----- RECORD EXTRACTS -----

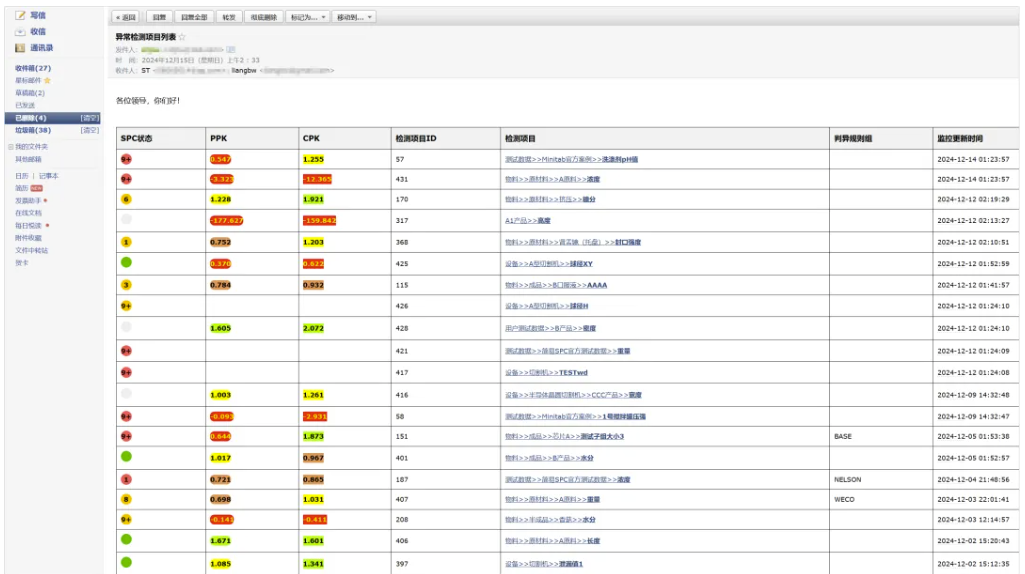The image size is (1025, 574).
Task: Open the 移动到 dropdown
Action: pyautogui.click(x=355, y=17)
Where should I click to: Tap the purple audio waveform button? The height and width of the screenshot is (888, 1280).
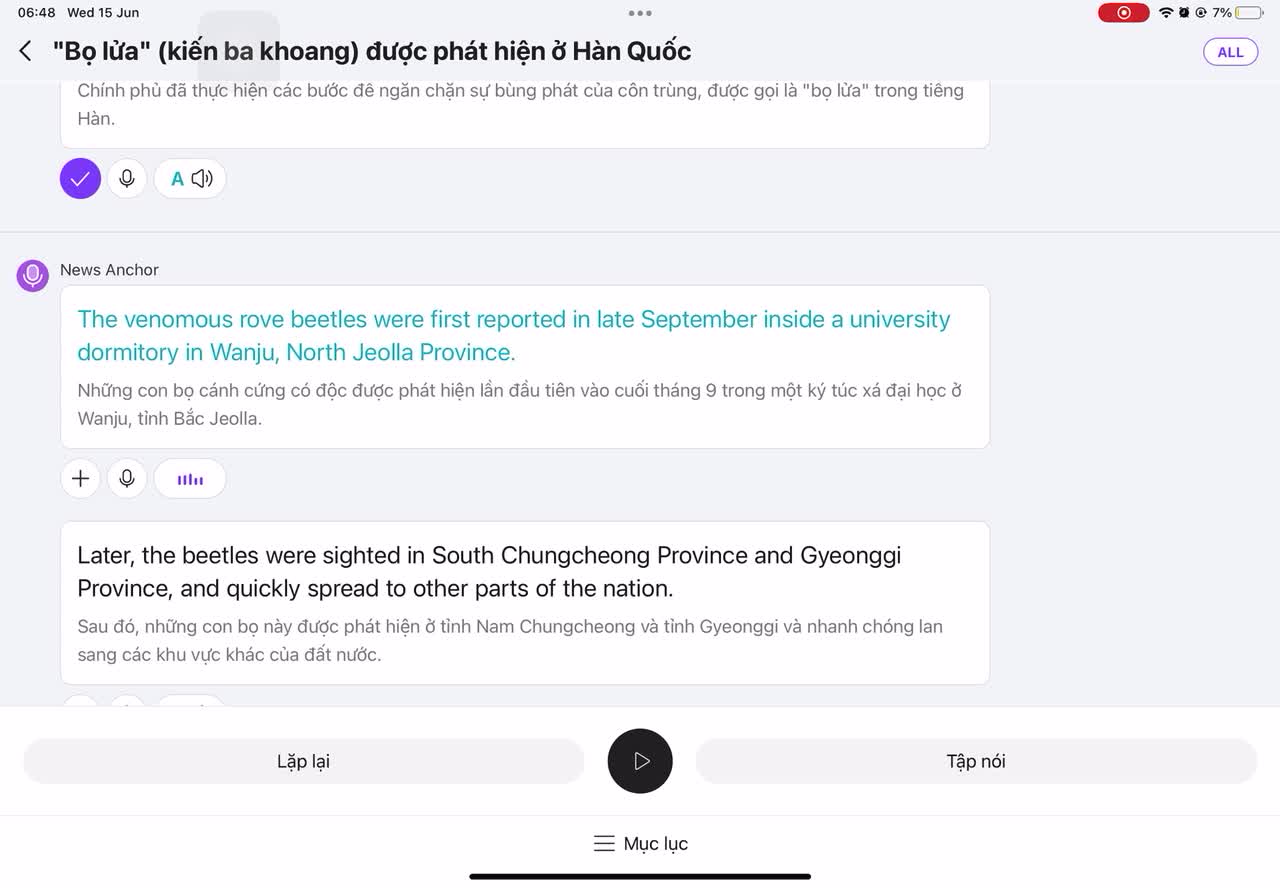coord(190,479)
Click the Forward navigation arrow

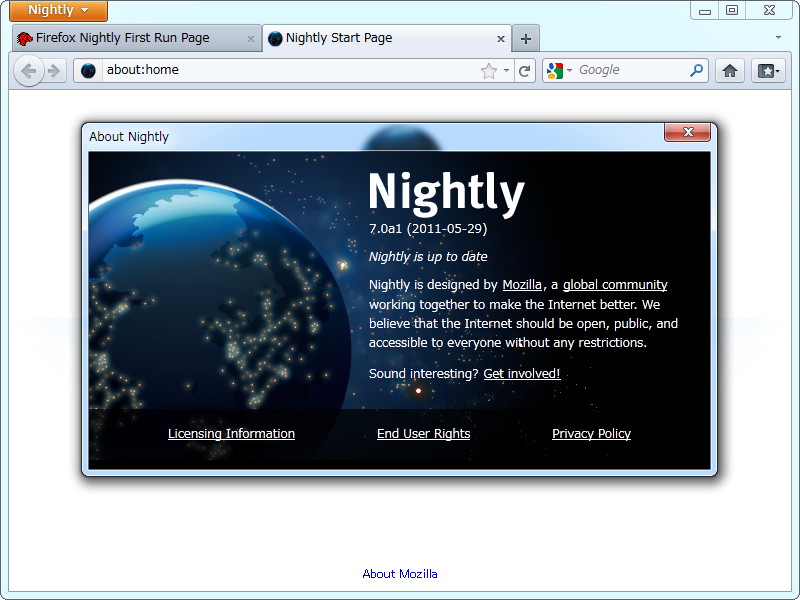click(53, 70)
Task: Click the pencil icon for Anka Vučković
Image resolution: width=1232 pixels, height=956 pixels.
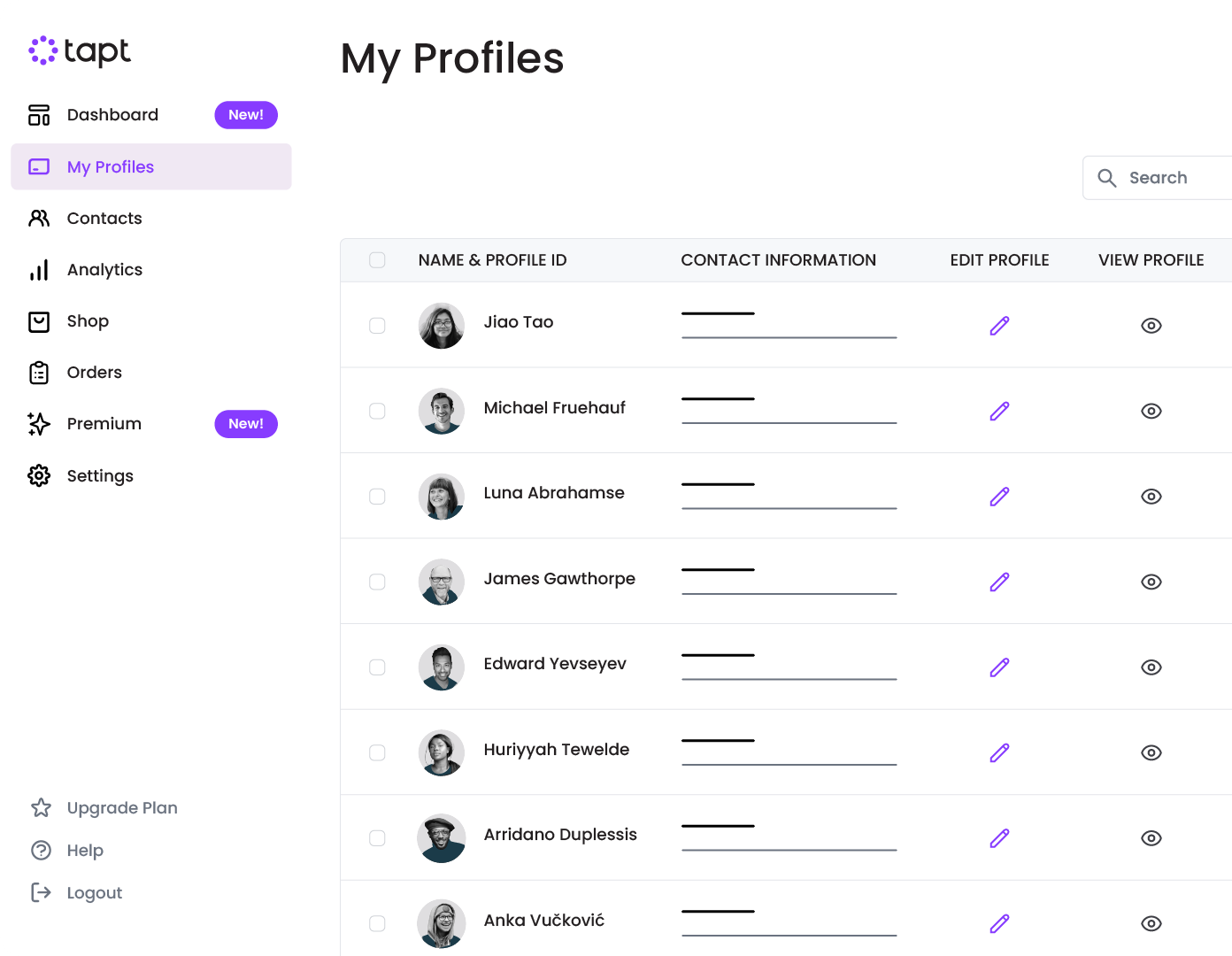Action: tap(999, 923)

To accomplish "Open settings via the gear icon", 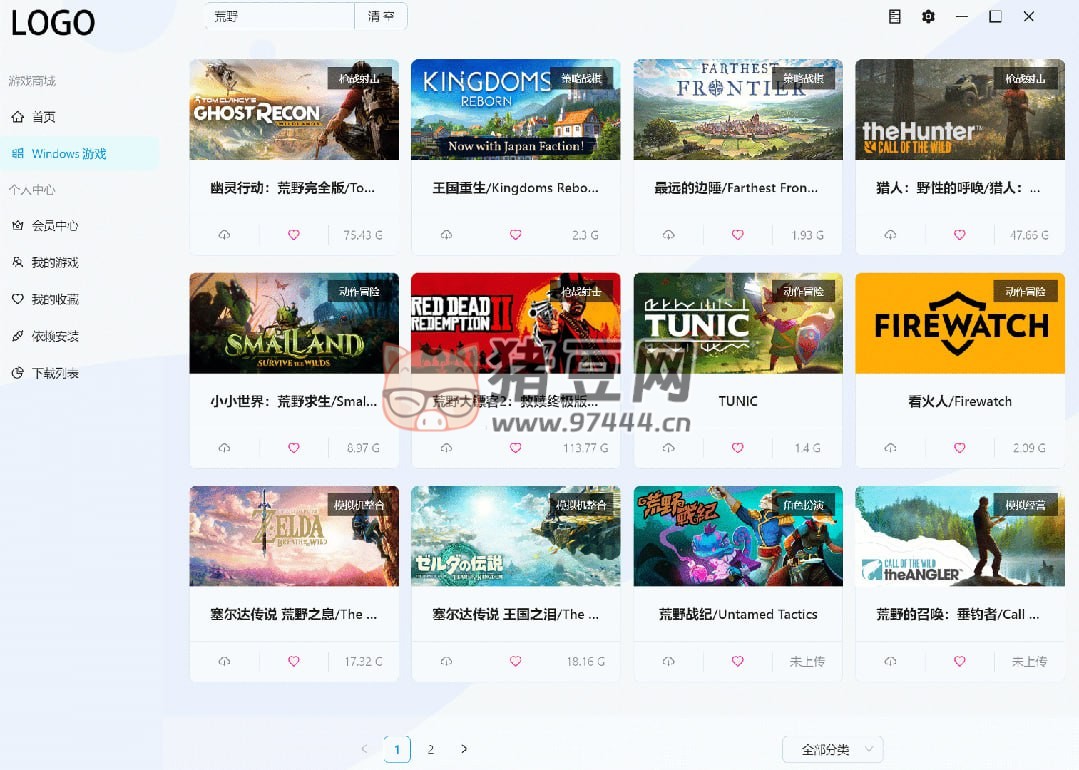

-----

■ **EXERCISE GOAL**
Every line from the one containing "Where should I" to the final line of the records should be duplicated exactly; no picture is to be copied.

■ **YOUR SOLUTION**
Where should I click to: Tap the purple audio waveform button? The height and width of the screenshot is (888, 1280).
coord(190,479)
Click the Forward navigation arrow

click(53, 70)
Task: Click the pencil icon for Anka Vučković
Image resolution: width=1232 pixels, height=956 pixels.
Action: tap(999, 923)

To accomplish "Open settings via the gear icon", 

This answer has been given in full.